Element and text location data
..........
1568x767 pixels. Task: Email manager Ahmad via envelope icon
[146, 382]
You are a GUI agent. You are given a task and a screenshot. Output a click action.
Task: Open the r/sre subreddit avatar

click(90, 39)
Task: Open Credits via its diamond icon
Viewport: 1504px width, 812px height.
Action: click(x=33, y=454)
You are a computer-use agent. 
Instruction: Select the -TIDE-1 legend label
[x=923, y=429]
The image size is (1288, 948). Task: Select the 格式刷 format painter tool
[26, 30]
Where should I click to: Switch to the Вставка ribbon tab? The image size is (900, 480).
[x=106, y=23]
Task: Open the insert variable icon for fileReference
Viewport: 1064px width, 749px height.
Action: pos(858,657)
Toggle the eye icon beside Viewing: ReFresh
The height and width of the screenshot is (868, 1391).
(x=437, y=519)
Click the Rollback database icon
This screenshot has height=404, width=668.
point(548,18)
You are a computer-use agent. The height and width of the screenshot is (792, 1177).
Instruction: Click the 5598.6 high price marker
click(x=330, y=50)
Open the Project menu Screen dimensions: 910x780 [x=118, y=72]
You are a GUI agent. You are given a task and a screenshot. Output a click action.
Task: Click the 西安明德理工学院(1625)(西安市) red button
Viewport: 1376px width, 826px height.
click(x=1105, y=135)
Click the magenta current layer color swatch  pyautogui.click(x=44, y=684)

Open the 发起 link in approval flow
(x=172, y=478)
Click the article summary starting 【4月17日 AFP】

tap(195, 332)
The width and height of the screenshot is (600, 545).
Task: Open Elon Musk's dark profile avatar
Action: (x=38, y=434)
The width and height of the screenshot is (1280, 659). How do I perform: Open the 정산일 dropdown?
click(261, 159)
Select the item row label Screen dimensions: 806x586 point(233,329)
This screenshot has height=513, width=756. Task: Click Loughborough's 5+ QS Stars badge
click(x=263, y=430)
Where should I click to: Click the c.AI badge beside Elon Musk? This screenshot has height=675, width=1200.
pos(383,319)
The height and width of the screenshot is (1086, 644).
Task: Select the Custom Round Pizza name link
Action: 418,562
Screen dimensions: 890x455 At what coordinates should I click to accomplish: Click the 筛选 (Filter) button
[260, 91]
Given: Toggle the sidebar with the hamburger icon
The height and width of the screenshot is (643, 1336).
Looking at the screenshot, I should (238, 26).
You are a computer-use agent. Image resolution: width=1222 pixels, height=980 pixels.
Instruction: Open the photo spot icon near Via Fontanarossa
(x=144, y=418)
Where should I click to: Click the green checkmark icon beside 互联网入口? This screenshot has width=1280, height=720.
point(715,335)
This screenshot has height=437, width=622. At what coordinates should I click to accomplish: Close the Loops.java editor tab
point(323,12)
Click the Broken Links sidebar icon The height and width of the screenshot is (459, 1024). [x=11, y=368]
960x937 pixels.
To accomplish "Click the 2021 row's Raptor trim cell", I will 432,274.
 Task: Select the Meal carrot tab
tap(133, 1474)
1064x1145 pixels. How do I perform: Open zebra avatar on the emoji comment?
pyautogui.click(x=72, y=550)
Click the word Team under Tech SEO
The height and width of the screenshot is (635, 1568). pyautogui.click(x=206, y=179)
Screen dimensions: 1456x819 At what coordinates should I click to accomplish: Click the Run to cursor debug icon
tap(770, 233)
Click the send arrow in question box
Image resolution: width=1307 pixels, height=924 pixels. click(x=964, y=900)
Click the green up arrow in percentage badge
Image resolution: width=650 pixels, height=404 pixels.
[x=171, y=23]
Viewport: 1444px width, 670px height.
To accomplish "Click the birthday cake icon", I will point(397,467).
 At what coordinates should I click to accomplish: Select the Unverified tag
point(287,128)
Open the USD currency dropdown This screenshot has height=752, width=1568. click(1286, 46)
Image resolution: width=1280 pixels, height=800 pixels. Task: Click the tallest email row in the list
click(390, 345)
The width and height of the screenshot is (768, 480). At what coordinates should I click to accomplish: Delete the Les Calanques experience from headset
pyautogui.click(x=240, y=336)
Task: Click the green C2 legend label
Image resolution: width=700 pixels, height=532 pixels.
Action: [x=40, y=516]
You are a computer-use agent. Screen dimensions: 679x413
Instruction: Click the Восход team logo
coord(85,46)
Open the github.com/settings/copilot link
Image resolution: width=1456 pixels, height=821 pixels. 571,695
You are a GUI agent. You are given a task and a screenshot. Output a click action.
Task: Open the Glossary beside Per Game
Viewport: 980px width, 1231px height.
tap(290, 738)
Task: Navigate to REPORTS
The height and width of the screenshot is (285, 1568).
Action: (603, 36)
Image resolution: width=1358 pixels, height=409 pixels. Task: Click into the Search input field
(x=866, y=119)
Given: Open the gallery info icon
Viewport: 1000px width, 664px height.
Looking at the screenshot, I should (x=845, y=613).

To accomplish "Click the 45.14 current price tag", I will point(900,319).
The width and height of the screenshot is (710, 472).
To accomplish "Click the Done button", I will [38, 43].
..........
TASK DIRECTIONS:
Format all of the material above as a numbered list, leaving out any blank lines.

TASK OUTPUT:
1. 1568x767 pixels. Task: Email manager Ahmad via envelope icon
2. [146, 382]
3. You are a GUI agent. You are given a task and a screenshot. Output a click action.
4. Task: Open the r/sre subreddit avatar
5. click(90, 39)
6. Task: Open Credits via its diamond icon
7. Viewport: 1504px width, 812px height.
8. Action: click(x=33, y=454)
9. You are a computer-use agent. 
10. Instruction: Select the -TIDE-1 legend label
11. [x=923, y=429]
12. The image size is (1288, 948). Task: Select the 格式刷 format painter tool
13. [26, 30]
14. Where should I click to: Switch to the Вставка ribbon tab? The image size is (900, 480).
15. [x=106, y=23]
16. Task: Open the insert variable icon for fileReference
17. Viewport: 1064px width, 749px height.
18. Action: pos(858,657)
19. Toggle the eye icon beside Viewing: ReFresh
20. The height and width of the screenshot is (868, 1391).
21. (x=437, y=519)
22. Click the Rollback database icon
23. This screenshot has height=404, width=668.
24. point(548,18)
25. You are a computer-use agent. The height and width of the screenshot is (792, 1177).
26. Instruction: Click the 5598.6 high price marker
27. click(x=330, y=50)
28. Open the Project menu Screen dimensions: 910x780 [x=118, y=72]
29. You are a GUI agent. You are given a task and a screenshot. Output a click action.
30. Task: Click the 西安明德理工学院(1625)(西安市) red button
31. Viewport: 1376px width, 826px height.
32. click(x=1105, y=135)
33. Click the magenta current layer color swatch  pyautogui.click(x=44, y=684)
34. Open the 发起 link in approval flow
35. (x=172, y=478)
36. Click the article summary starting 【4月17日 AFP】
37. tap(195, 332)
38. The width and height of the screenshot is (600, 545).
39. Task: Open Elon Musk's dark profile avatar
40. Action: (x=38, y=434)
41. The width and height of the screenshot is (1280, 659). How do I perform: Open the 정산일 dropdown?
42. click(261, 159)
43. Select the item row label Screen dimensions: 806x586 point(233,329)
44. This screenshot has height=513, width=756. Task: Click Loughborough's 5+ QS Stars badge
45. click(x=263, y=430)
46. Where should I click to: Click the c.AI badge beside Elon Musk? This screenshot has height=675, width=1200.
47. pos(383,319)
48. The height and width of the screenshot is (1086, 644).
49. Task: Select the Custom Round Pizza name link
50. Action: 418,562
51. Screen dimensions: 890x455 At what coordinates should I click to accomplish: Click the 筛选 (Filter) button
52. [260, 91]
53. Given: Toggle the sidebar with the hamburger icon
54. The height and width of the screenshot is (643, 1336).
55. Looking at the screenshot, I should (238, 26).
56. You are a computer-use agent. Image resolution: width=1222 pixels, height=980 pixels.
57. Instruction: Open the photo spot icon near Via Fontanarossa
58. (x=144, y=418)
59. Where should I click to: Click the green checkmark icon beside 互联网入口? This screenshot has width=1280, height=720.
60. point(715,335)
61. This screenshot has height=437, width=622. At what coordinates should I click to accomplish: Close the Loops.java editor tab
62. point(323,12)
63. Click the Broken Links sidebar icon The height and width of the screenshot is (459, 1024). [x=11, y=368]
64. 960x937 pixels.
65. To accomplish "Click the 2021 row's Raptor trim cell", I will 432,274.
66.  Task: Select the Meal carrot tab
67. tap(133, 1474)
68. 1064x1145 pixels. How do I perform: Open zebra avatar on the emoji comment?
69. pyautogui.click(x=72, y=550)
70. Click the word Team under Tech SEO
71. The height and width of the screenshot is (635, 1568). pyautogui.click(x=206, y=179)
72. Screen dimensions: 1456x819 At what coordinates should I click to accomplish: Click the Run to cursor debug icon
73. tap(770, 233)
74. Click the send arrow in question box
75. Image resolution: width=1307 pixels, height=924 pixels. click(x=964, y=900)
76. Click the green up arrow in percentage badge
77. Image resolution: width=650 pixels, height=404 pixels.
78. [x=171, y=23]
79. Viewport: 1444px width, 670px height.
80. To accomplish "Click the birthday cake icon", I will point(397,467).
81.  At what coordinates should I click to accomplish: Select the Unverified tag
82. point(287,128)
83. Open the USD currency dropdown This screenshot has height=752, width=1568. click(1286, 46)
84. Image resolution: width=1280 pixels, height=800 pixels. Task: Click the tallest email row in the list
85. click(390, 345)
86. The width and height of the screenshot is (768, 480). At what coordinates should I click to accomplish: Delete the Les Calanques experience from headset
87. pyautogui.click(x=240, y=336)
88. Task: Click the green C2 legend label
89. Image resolution: width=700 pixels, height=532 pixels.
90. Action: [x=40, y=516]
91. You are a computer-use agent. Screen dimensions: 679x413
92. Instruction: Click the Восход team logo
93. coord(85,46)
94. Open the github.com/settings/copilot link
95. Image resolution: width=1456 pixels, height=821 pixels. 571,695
96. You are a GUI agent. You are given a task and a screenshot. Output a click action.
97. Task: Open the Glossary beside Per Game
98. Viewport: 980px width, 1231px height.
99. tap(290, 738)
100. Task: Navigate to REPORTS
101. The height and width of the screenshot is (285, 1568).
102. Action: (603, 36)
103. Image resolution: width=1358 pixels, height=409 pixels. Task: Click into the Search input field
104. (x=866, y=119)
105. Given: Open the gallery info icon
106. Viewport: 1000px width, 664px height.
107. Looking at the screenshot, I should (x=845, y=613).
108. To accomplish "Click the 45.14 current price tag", I will point(900,319).
109. The width and height of the screenshot is (710, 472).
110. To accomplish "Click the Done button", I will [38, 43].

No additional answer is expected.